Your reply should be one number: how many lines of the records below contain the string "Instagram".
▬▬▬▬▬▬
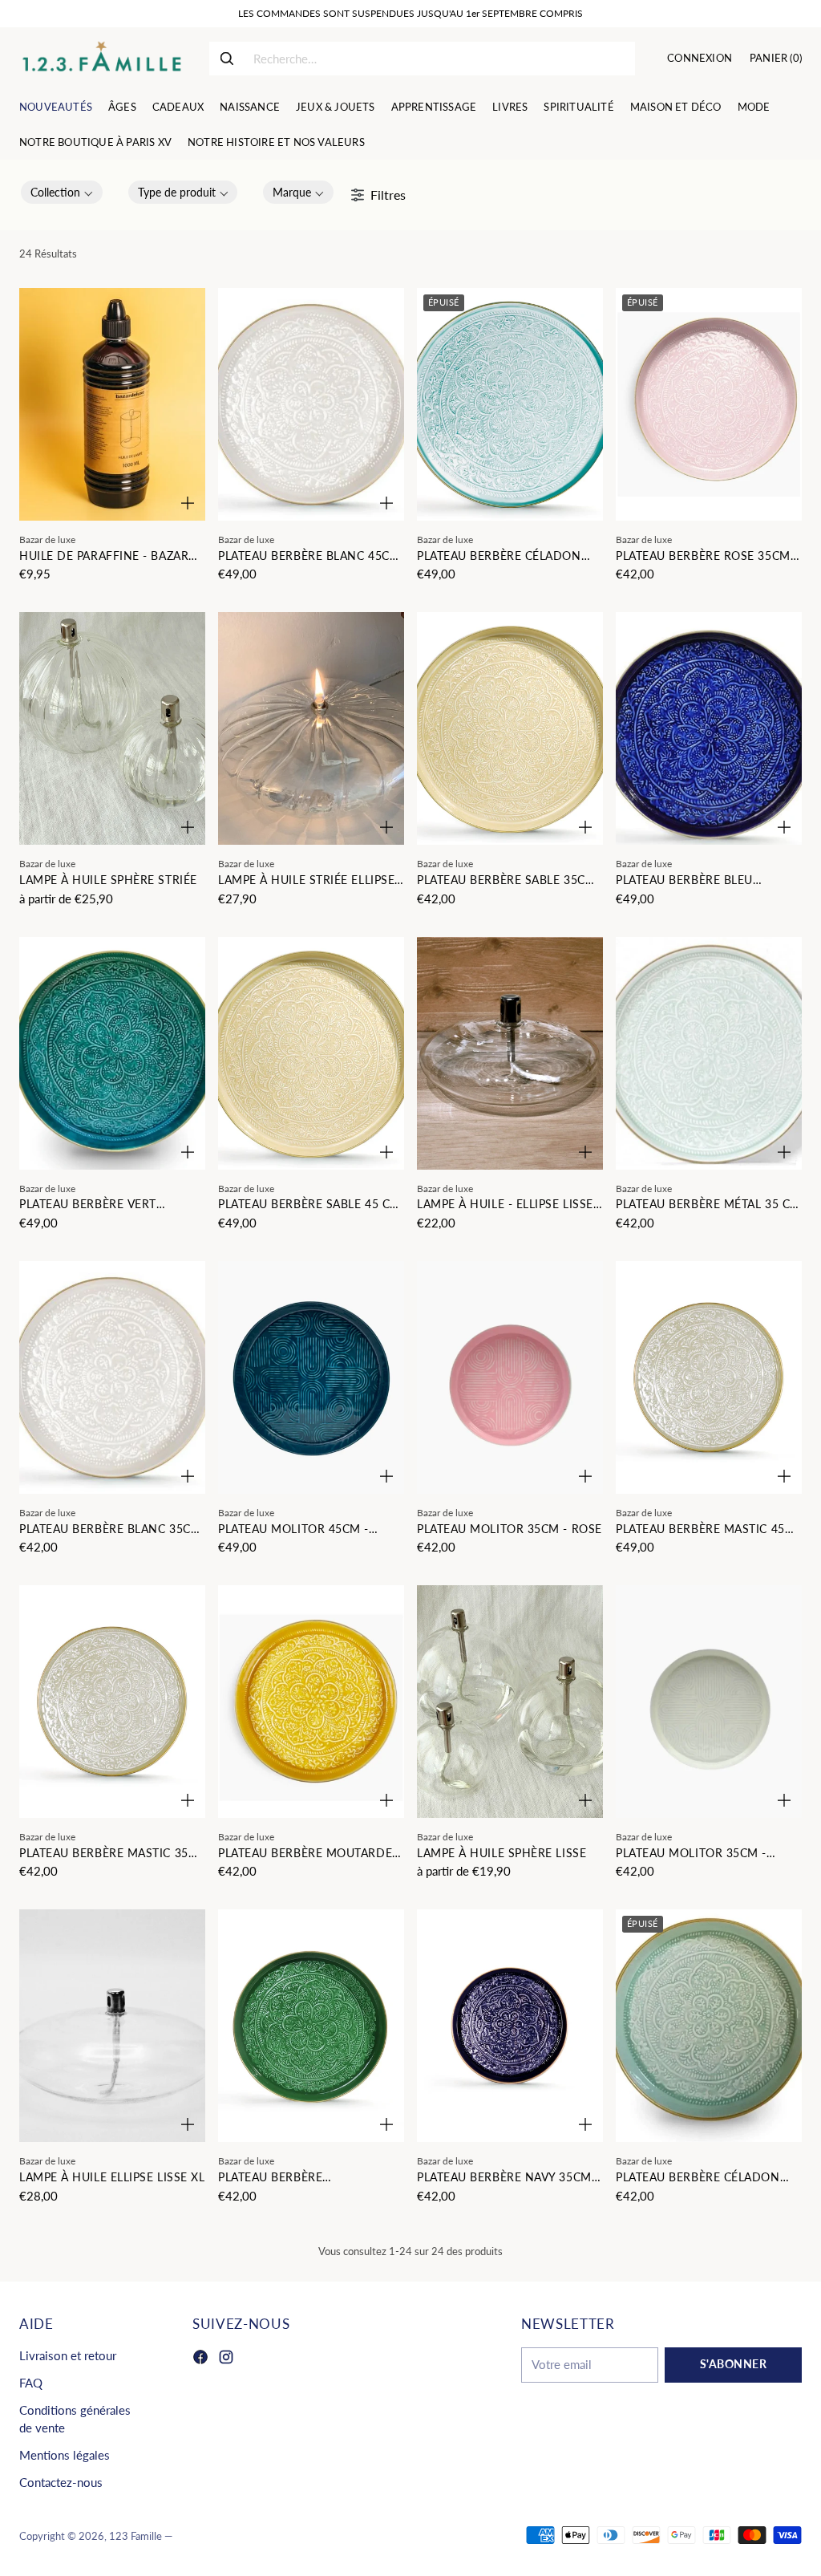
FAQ (30, 2383)
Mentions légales (64, 2455)
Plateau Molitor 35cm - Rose (509, 1529)
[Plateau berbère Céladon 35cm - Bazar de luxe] (709, 2025)
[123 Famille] (101, 58)
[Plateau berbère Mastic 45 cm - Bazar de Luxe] (709, 1377)
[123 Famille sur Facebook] (200, 2359)
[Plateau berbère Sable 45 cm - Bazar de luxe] (311, 1053)
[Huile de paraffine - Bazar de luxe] (112, 404)
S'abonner (733, 2364)
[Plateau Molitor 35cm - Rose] (510, 1377)
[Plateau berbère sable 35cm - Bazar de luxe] (510, 728)
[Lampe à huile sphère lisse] (510, 1701)
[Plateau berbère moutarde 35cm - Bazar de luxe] (311, 1701)
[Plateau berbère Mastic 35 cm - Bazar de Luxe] (112, 1701)
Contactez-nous (61, 2482)
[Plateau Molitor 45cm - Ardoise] (311, 1377)
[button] (62, 192)
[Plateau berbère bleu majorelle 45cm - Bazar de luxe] (709, 728)
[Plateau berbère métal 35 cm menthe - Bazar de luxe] (709, 1053)
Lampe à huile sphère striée (108, 880)
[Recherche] (227, 58)
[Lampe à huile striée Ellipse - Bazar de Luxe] (311, 728)
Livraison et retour (67, 2356)
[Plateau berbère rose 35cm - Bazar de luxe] (709, 404)
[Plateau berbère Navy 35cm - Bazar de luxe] (510, 2025)
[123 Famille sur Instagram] (226, 2359)
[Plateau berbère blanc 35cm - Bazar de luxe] (112, 1377)
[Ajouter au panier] (187, 503)
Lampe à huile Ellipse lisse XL (111, 2177)
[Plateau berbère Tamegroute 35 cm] (311, 2025)
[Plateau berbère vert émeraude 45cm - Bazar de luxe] (112, 1053)
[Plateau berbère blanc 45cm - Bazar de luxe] (311, 404)
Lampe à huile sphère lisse (501, 1853)
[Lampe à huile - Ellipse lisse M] (510, 1053)
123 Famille (135, 2535)
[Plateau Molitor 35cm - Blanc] (709, 1701)
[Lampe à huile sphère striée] (112, 728)
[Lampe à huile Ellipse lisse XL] (112, 2025)
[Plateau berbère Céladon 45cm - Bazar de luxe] (510, 404)
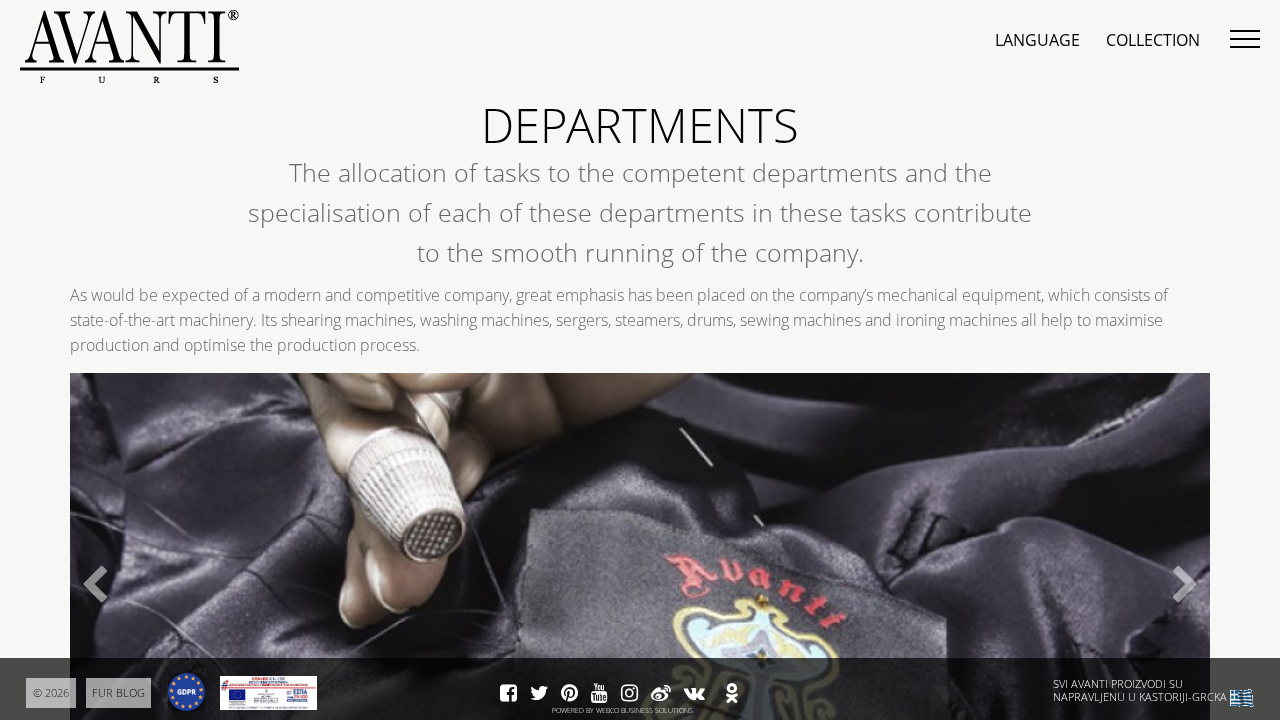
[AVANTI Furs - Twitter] (539, 694)
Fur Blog (118, 692)
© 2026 (51, 692)
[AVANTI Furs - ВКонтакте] (694, 694)
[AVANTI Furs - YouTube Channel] (599, 694)
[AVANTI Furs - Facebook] (508, 694)
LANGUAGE (1037, 40)
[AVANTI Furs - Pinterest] (569, 694)
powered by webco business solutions (622, 710)
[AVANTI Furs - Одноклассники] (732, 694)
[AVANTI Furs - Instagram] (629, 694)
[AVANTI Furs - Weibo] (661, 694)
▬▬▬▬▬▬
> [Solution to this exercise] 2